Ethnography: Textual strategies for credibility

Praveen S
Saturday, September 28, 2024

Ethnography uses multiple rhetorical strategies. They are needed because representation is the key function of ethnography, representing an unfamiliar culture to readers from a different culture. The task of making culture revealing and interpretable to the reader in their terms is a difficult one. One of the important things to achieve in this process is establishing the researchers' credibility. Authors use multiple textual strategies to establish their credibility in the ethnographic context and their ability to understand and interpret culture for others.

One such prominent strategy is using contextual details to signal intimacy to the field. When the researcher provides more details, the reader assumes that it is no way possible for the researchers to get these details other than the horse's mouth. The details the researchers represent in writing are also carefully selected to represent the nuances of their observations in the field. Therefore, an old shouting woman becomes a wrinkled-faced older hag, wearing a matching saree, torn as if to give more vents for her high screaming noises to reach more people. A barking dog becomes a middle-sized dog with louder barking compared to its size, sufficient enough to scare the strangers but not annoy the villagers.

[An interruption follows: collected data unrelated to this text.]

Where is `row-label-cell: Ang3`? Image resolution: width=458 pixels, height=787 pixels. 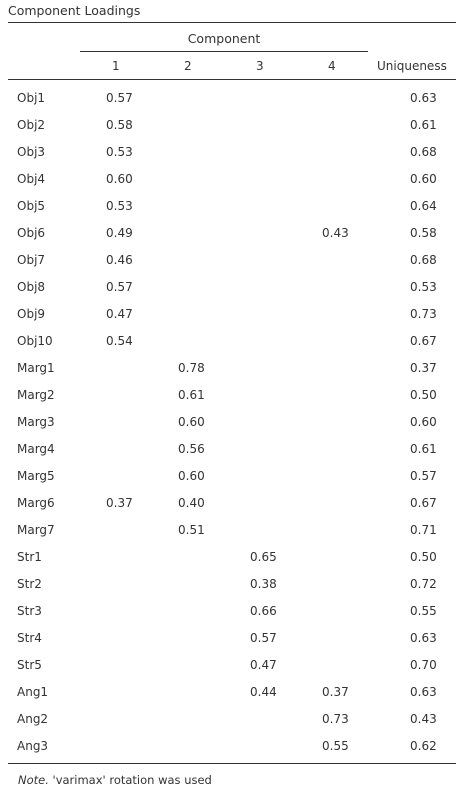
row-label-cell: Ang3 is located at coordinates (33, 746).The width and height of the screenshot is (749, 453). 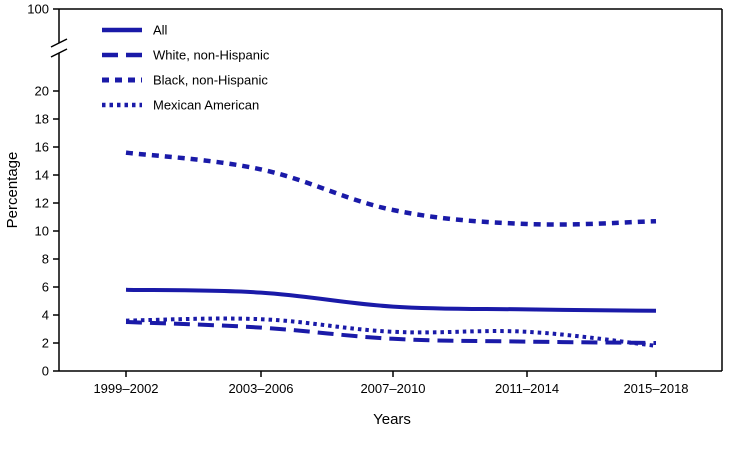 I want to click on y-tick-label: 6, so click(x=46, y=288).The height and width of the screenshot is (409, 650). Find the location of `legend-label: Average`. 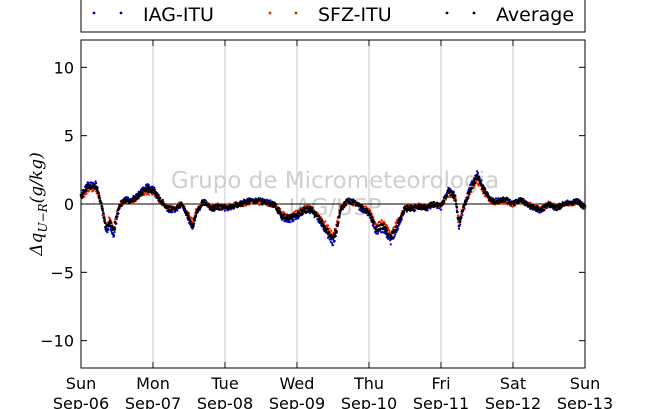

legend-label: Average is located at coordinates (535, 15).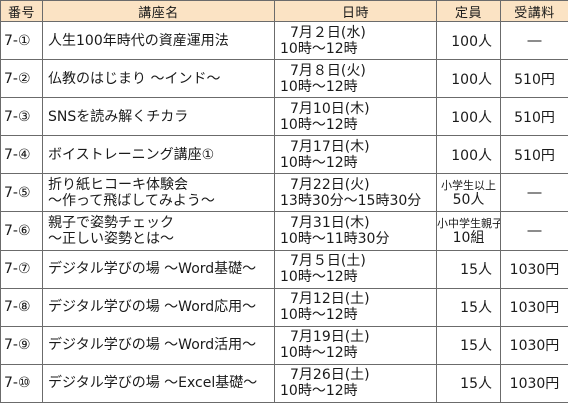 This screenshot has height=403, width=568. What do you see at coordinates (118, 184) in the screenshot?
I see `course-title: 折り紙ヒコーキ体験会` at bounding box center [118, 184].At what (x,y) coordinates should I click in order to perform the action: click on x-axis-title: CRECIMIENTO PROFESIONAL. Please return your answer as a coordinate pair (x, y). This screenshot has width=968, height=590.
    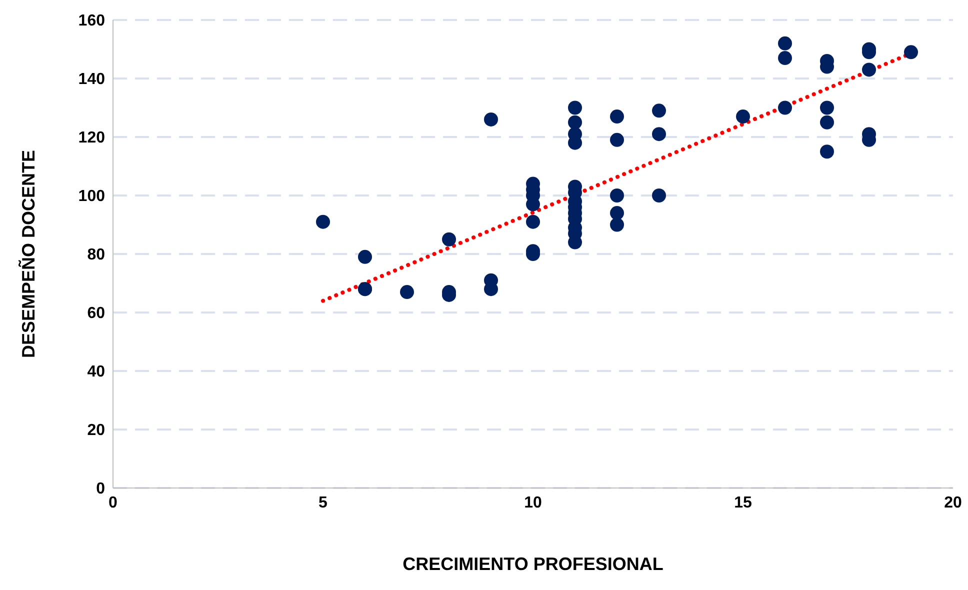
    Looking at the image, I should click on (533, 564). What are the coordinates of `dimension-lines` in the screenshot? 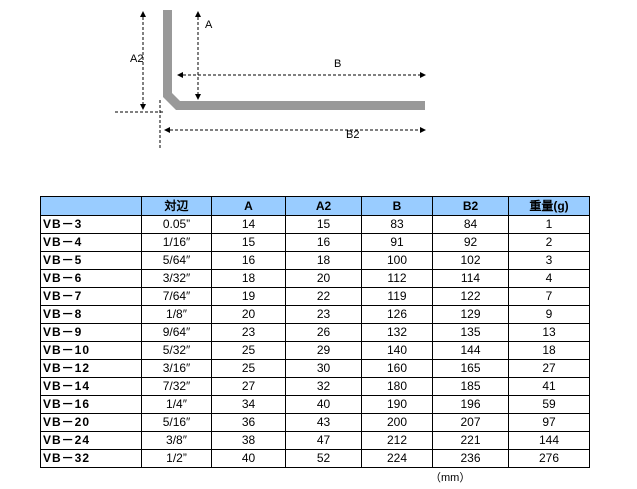 It's located at (270, 80).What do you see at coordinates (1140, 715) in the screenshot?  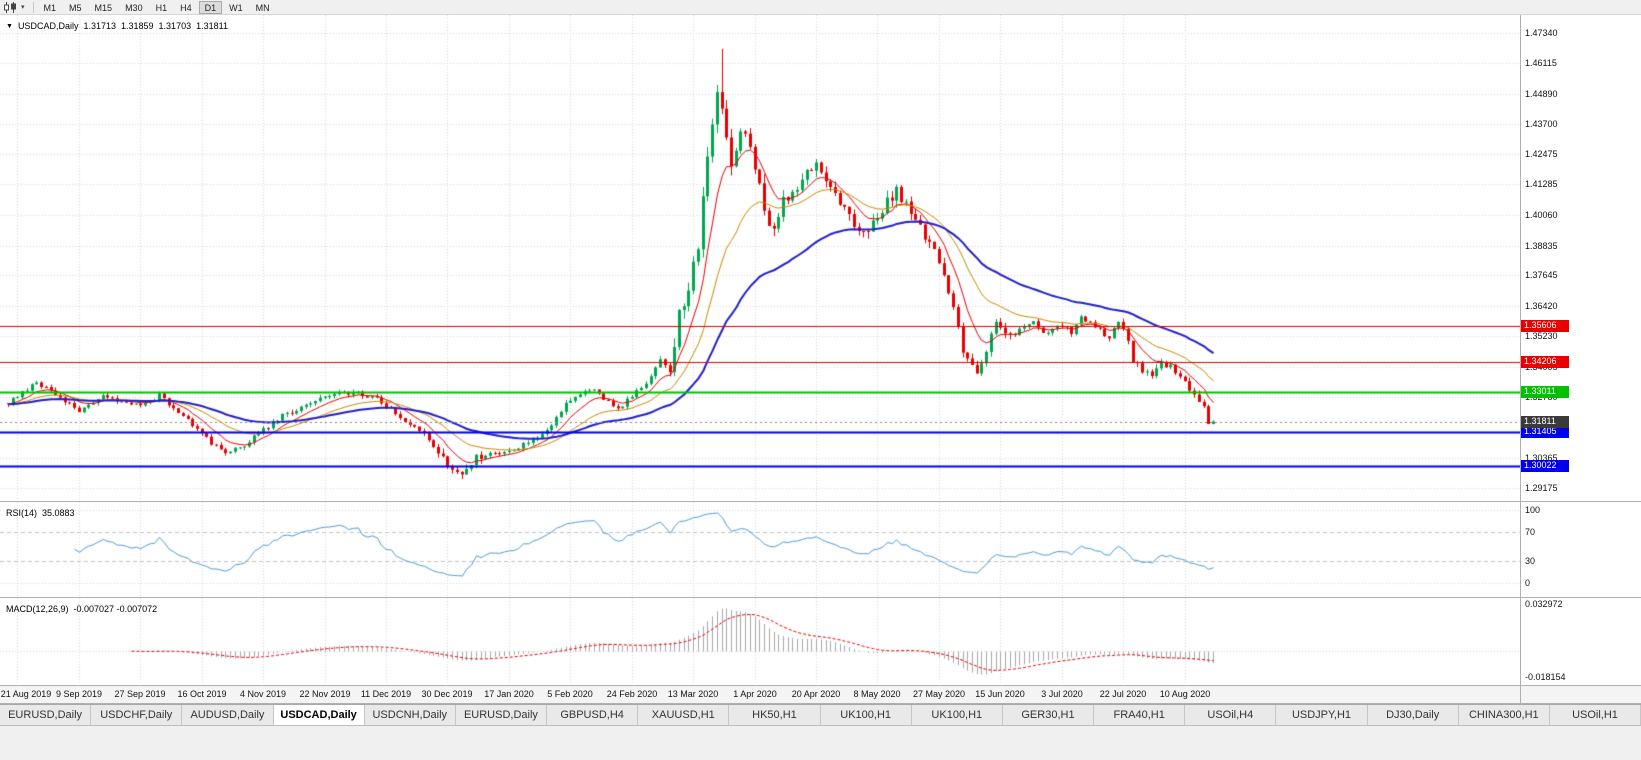 I see `chart-tab-fra40-h1: FRA40,H1` at bounding box center [1140, 715].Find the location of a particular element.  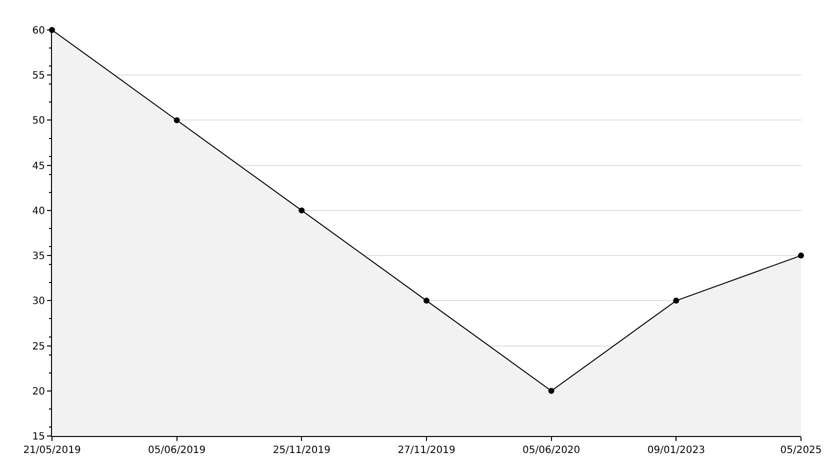

y-tick-label: 35 is located at coordinates (38, 256). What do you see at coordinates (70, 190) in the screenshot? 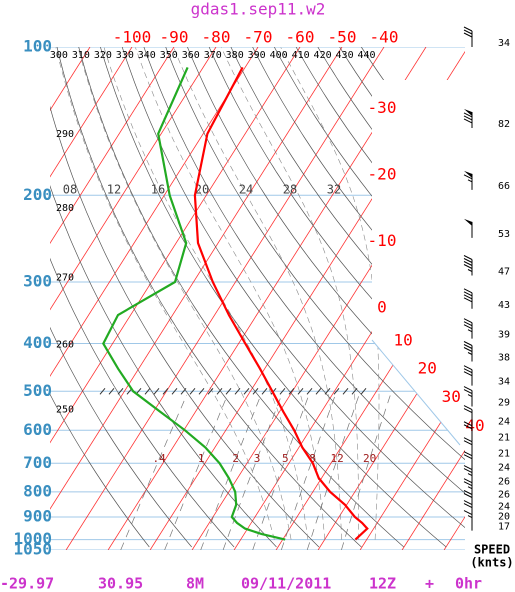
I see `moist-adiabat-label: 08` at bounding box center [70, 190].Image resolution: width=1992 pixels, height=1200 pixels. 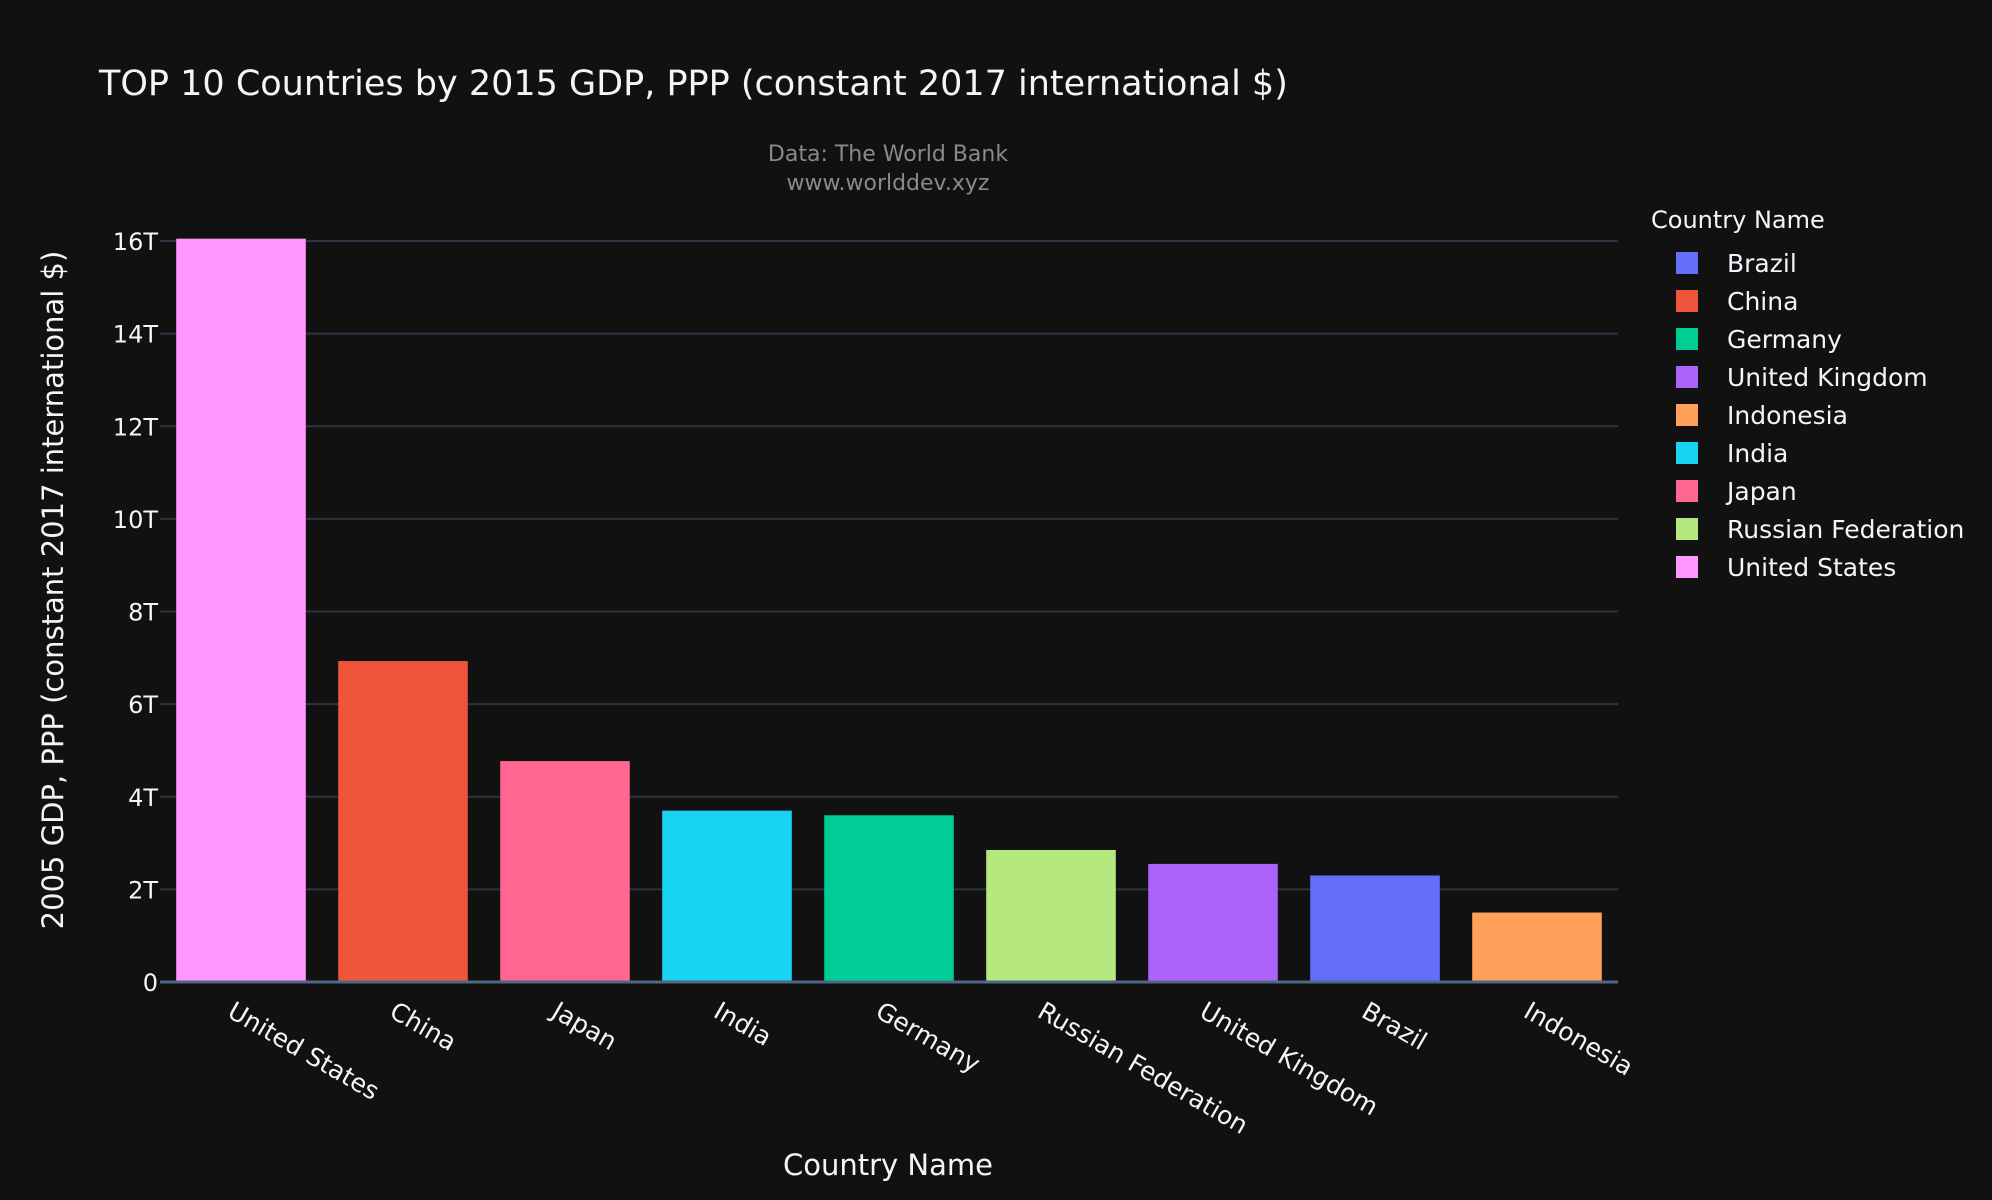 I want to click on x-tick-label: China, so click(x=423, y=1026). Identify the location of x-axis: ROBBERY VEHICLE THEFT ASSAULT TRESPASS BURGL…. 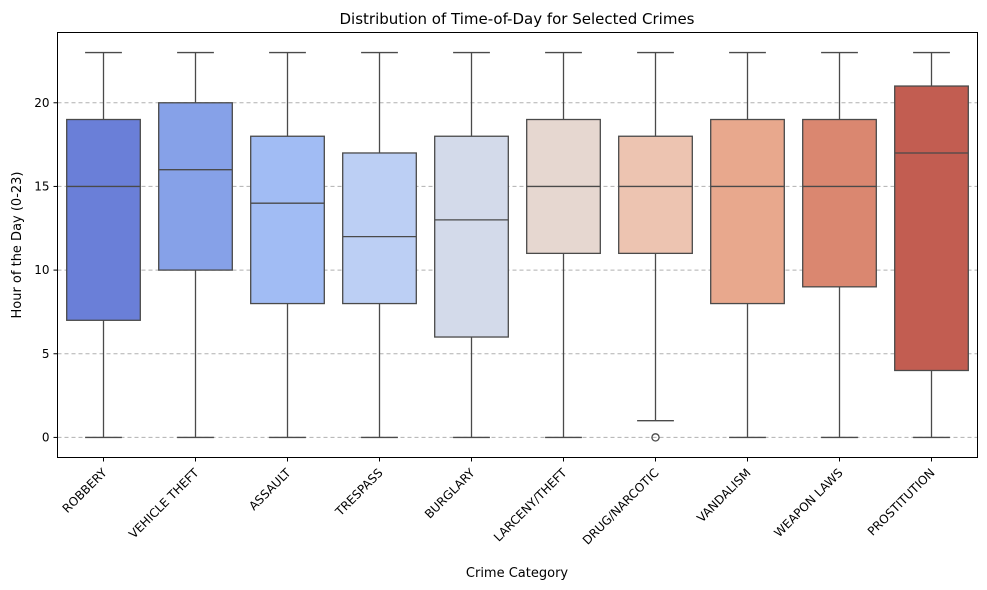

Without visiting the village, how can the fieldworker know the loudness of the dog barking? Without spending sufficient time in the village, how can the researcher know that it is barking at different voices at the strangers and at the villagers? The ethnographers typically use this textual strategy to accomplish their credibility among the readers. This is not difficult for the ethnographers as long-term fieldwork is the hallmark of ethnography, and such observations are plenty in their field notes. The textual strategies for adequate representation are the only ones they need to ponder on.